Consultation is crucial to improving regulatory proposals because hearing your views enhances our understanding of the problem. Suggestions of alternative options to address the problem, feedback on how the regulatory proposal will work in practice, and comments on the costs and benefits of options improves the depth of regulation impact analysis.
What is it?
Regulation impact analysis is the methodical assessment of regulatory proposals. We use an internationally recognised framework to assess regulatory proposals. This includes proposals to amend the National Construction Code.

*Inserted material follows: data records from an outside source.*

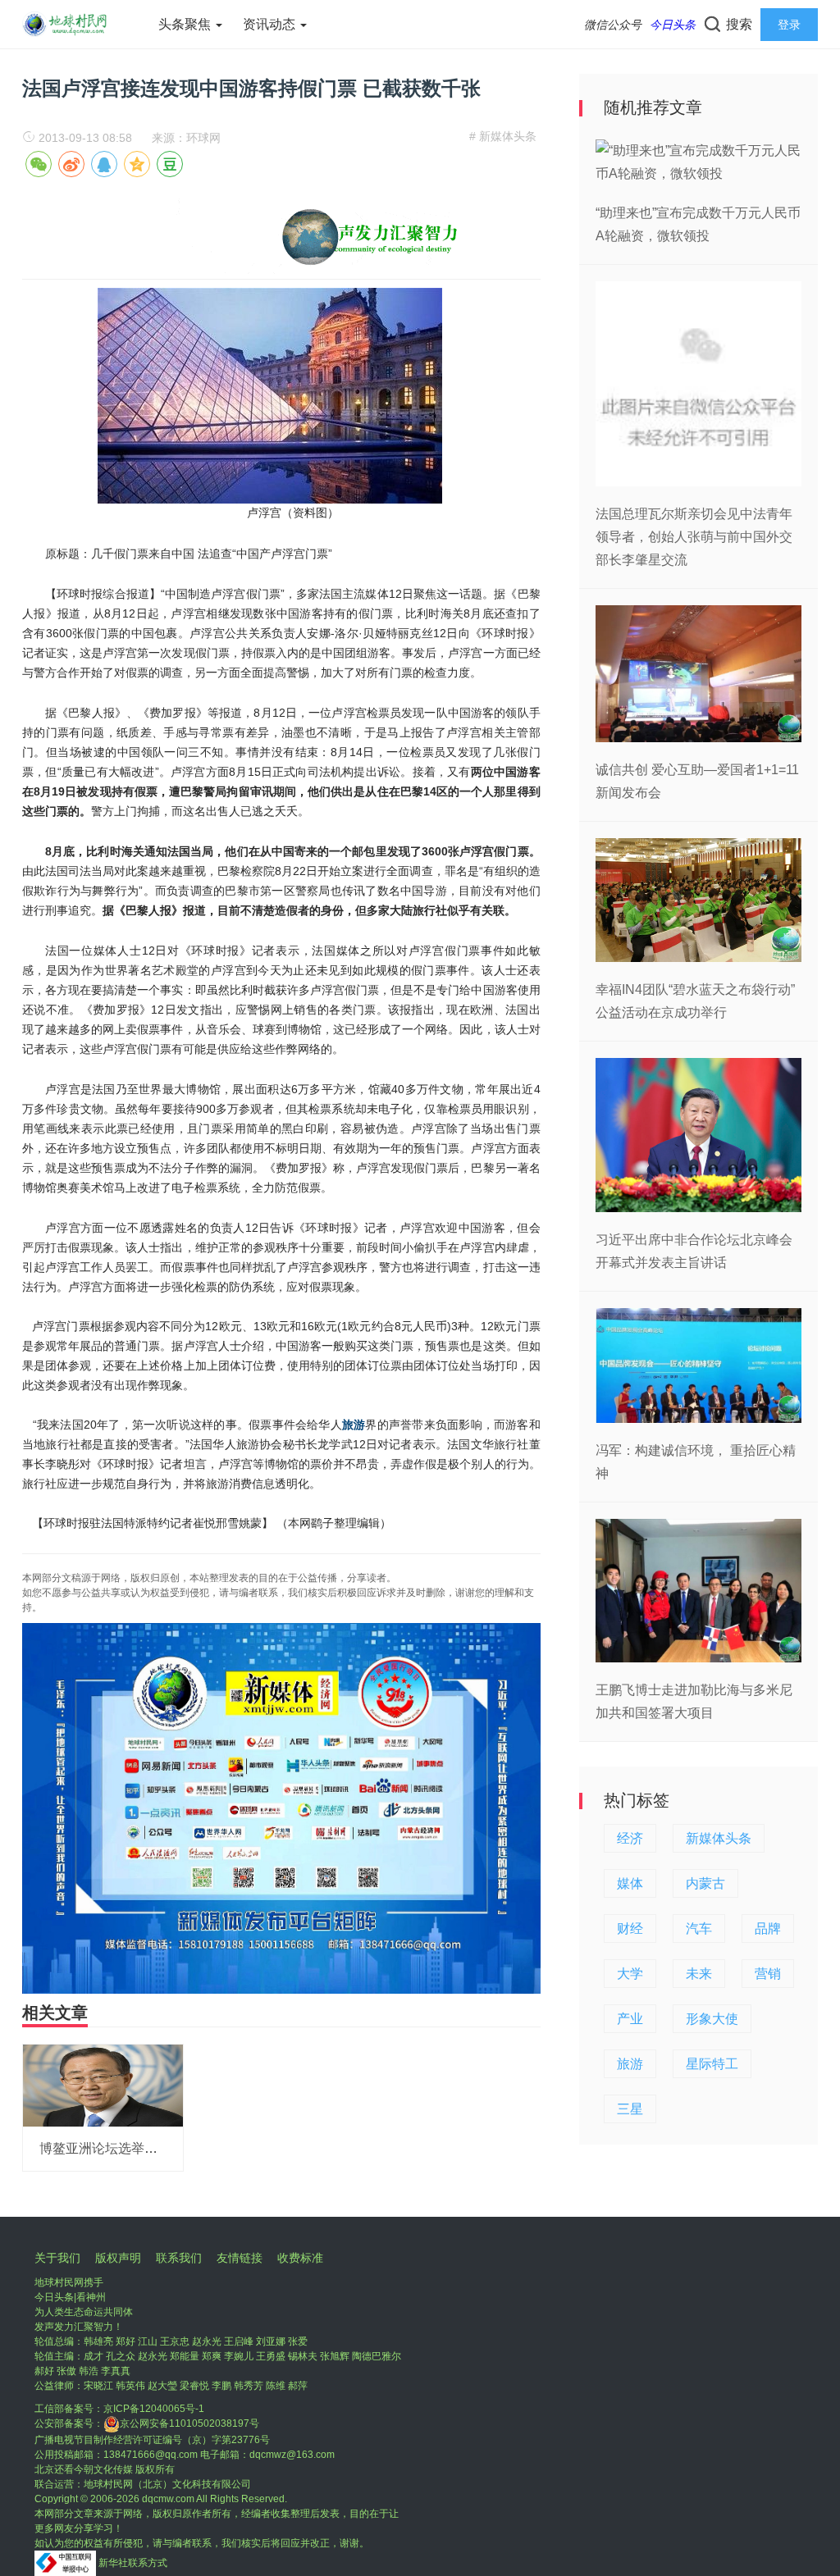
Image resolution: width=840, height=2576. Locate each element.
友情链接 (239, 2257)
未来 (699, 1974)
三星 (630, 2109)
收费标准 (300, 2257)
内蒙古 (705, 1883)
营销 (768, 1974)
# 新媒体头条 (502, 136)
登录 (789, 24)
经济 (630, 1838)
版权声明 (118, 2257)
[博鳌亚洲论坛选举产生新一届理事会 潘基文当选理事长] (103, 2083)
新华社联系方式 (132, 2563)
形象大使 (712, 2019)
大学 (630, 1974)
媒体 (630, 1883)
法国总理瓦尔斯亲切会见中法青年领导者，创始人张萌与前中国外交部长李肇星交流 (694, 537)
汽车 (699, 1928)
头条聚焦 (186, 24)
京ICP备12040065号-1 (153, 2408)
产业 (630, 2019)
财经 (630, 1928)
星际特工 (712, 2064)
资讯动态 (271, 24)
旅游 (353, 1424)
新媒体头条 (718, 1838)
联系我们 (179, 2257)
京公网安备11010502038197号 (189, 2423)
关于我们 (57, 2257)
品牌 (768, 1928)
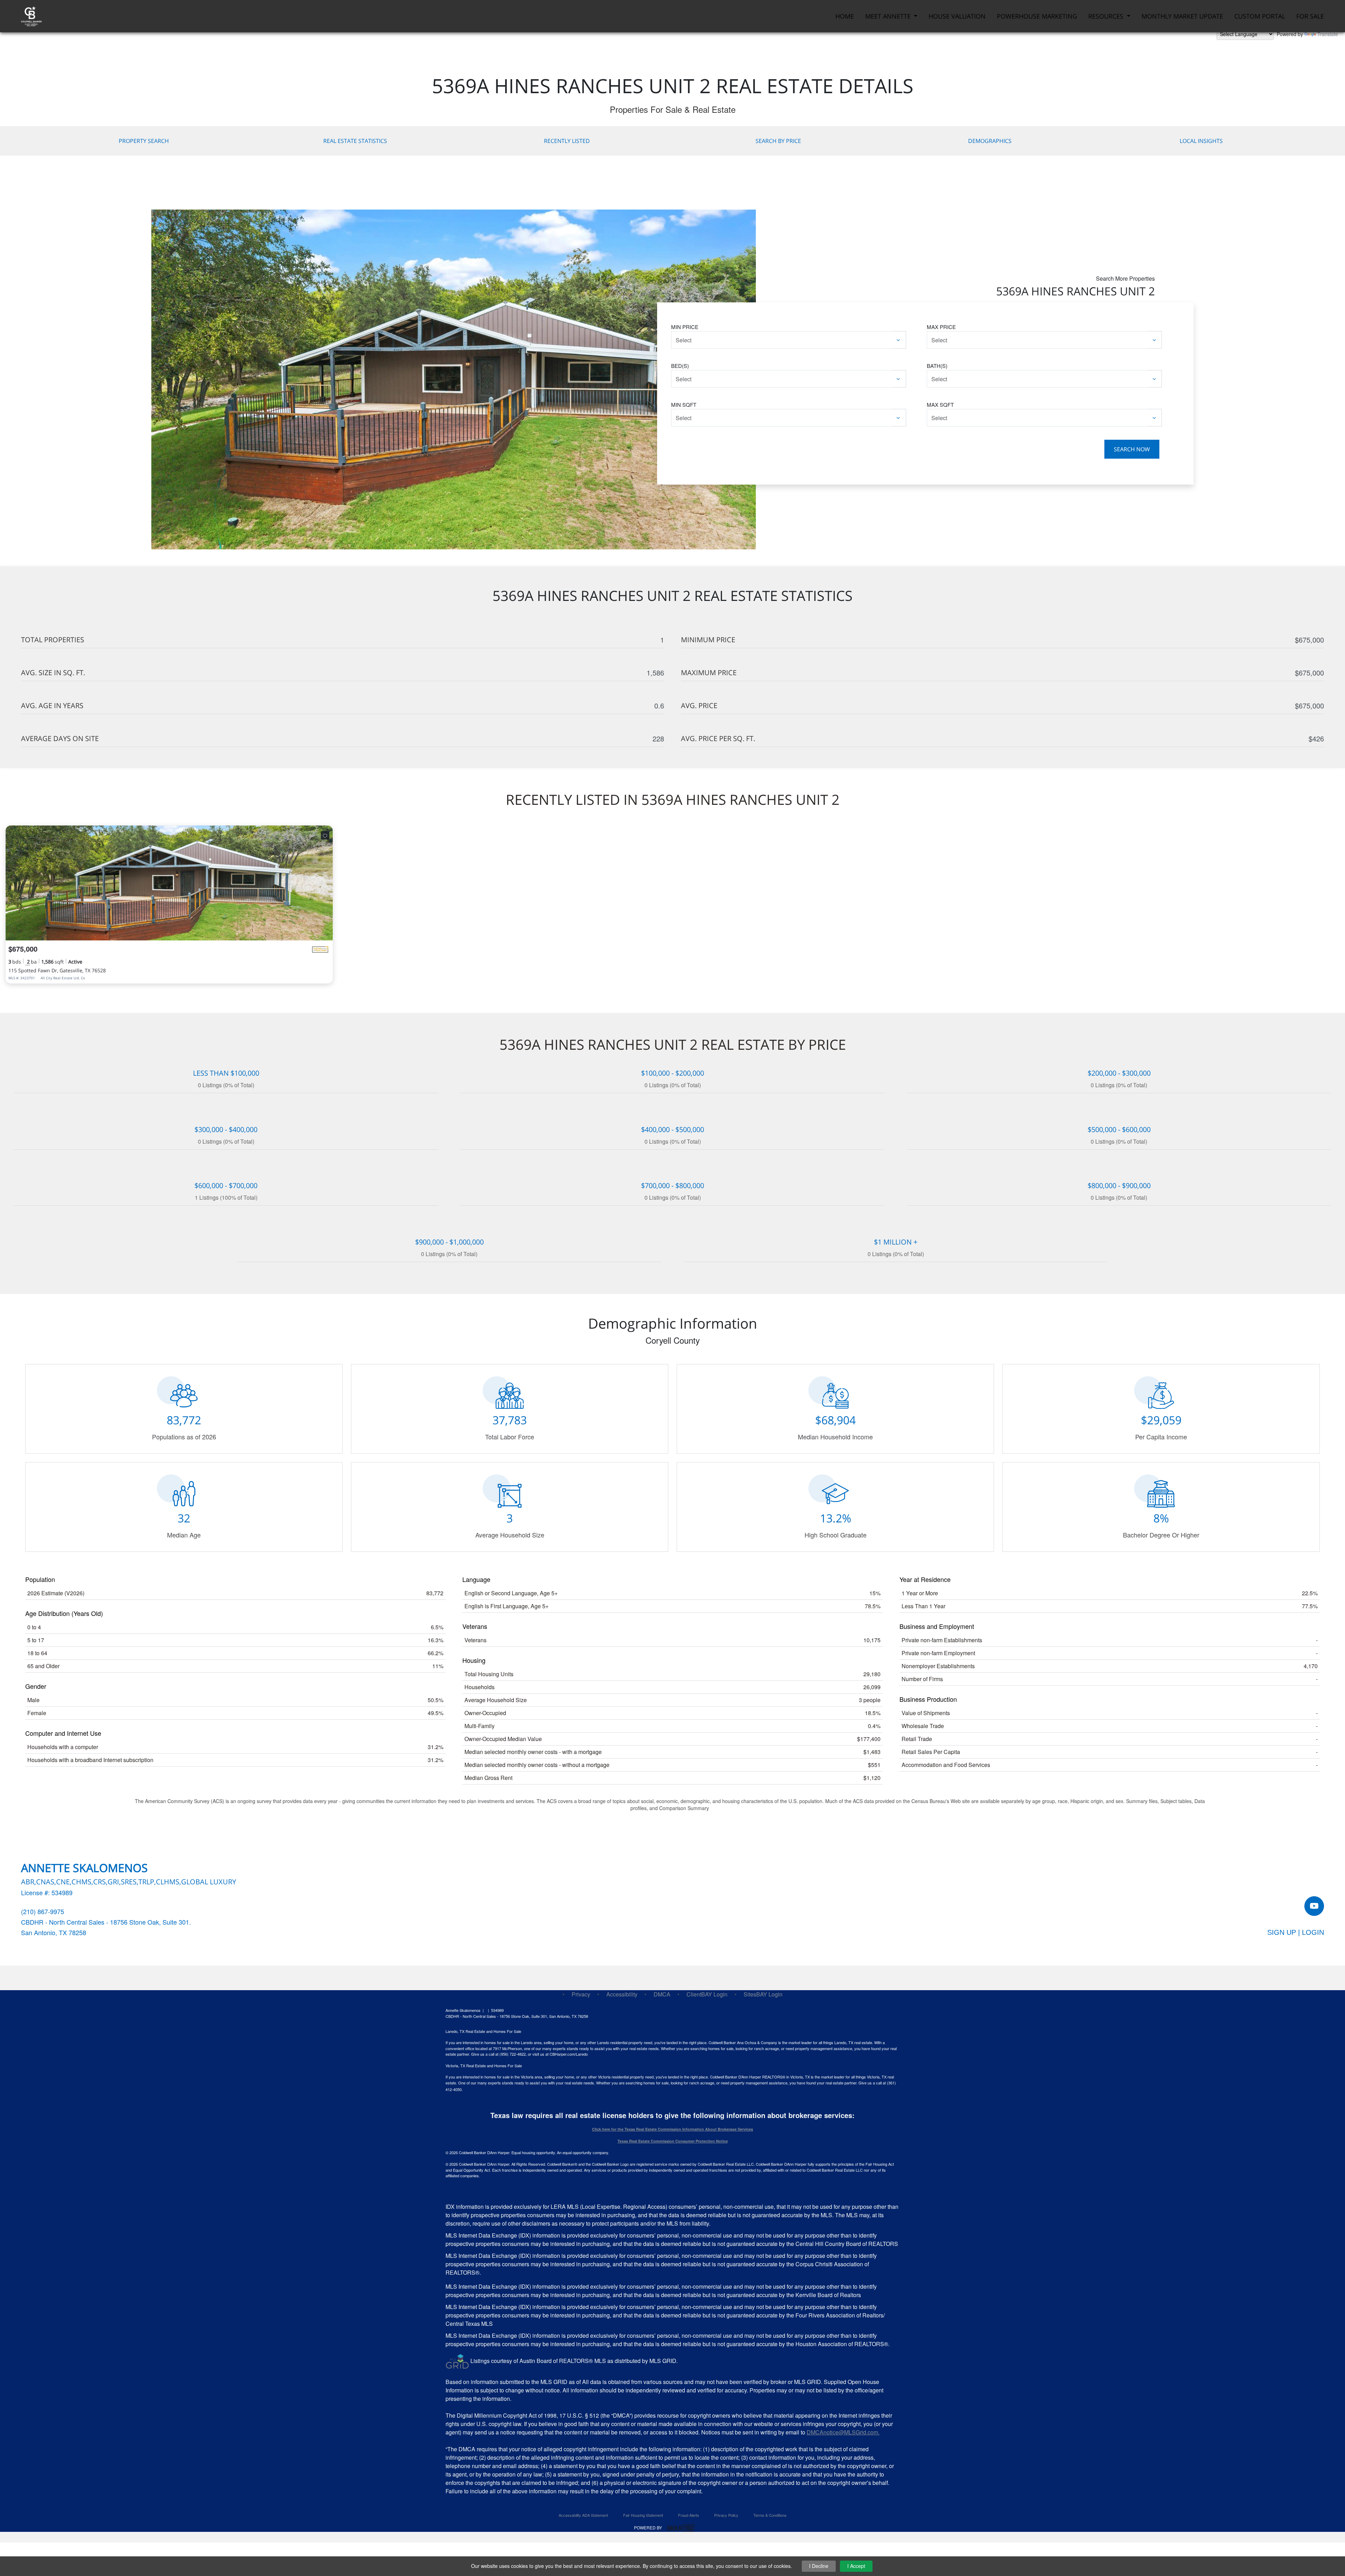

The ABCB also publishes a Regulation Impact Analysis Protocol, which describes how we do regulation impact analysis.
The key steps in regulation impact analysis involve:
- describing the nature and extent of the problem;
- stating the intended objectives of proposed intervention;
- identifying a range of feasible policy options capable of addressing the problem;
- undertaking a cost-benefit analysis of these options to identify those that produce the greatest net benefit to society; and
- consultation to receive and incorporate the views of parties affected by the proposal.
Why it is done?
The ABCB conducts regulation impact analysis, as required by its Intergovernmental Agreement, to determine if government intervention is necessary or desirable. A formal Regulation Impact Statement (RIS) is prepared where required by the Office of Impact Analysis.
A RIS is prepared for two main audiences. One is the decision-makers, for whom a balanced assessment of the options and their effectiveness in solving the problem is critical. The other is stakeholders, who have a right to be consulted about regulations affecting them.
Consultation and Decision RIS
A RIS is developed in two stages. The first stage is for public consultation and the final stage, incorporating consultation feedback, is for decision making. RISs are developed in accordance with best practice regulation principles. They are described in the Regulatory impact analysis guide for ministers’ meetings and national standard setting bodies (May 2021). A RIS aims to identify the need for regulatory intervention and options to generate net benefit to society.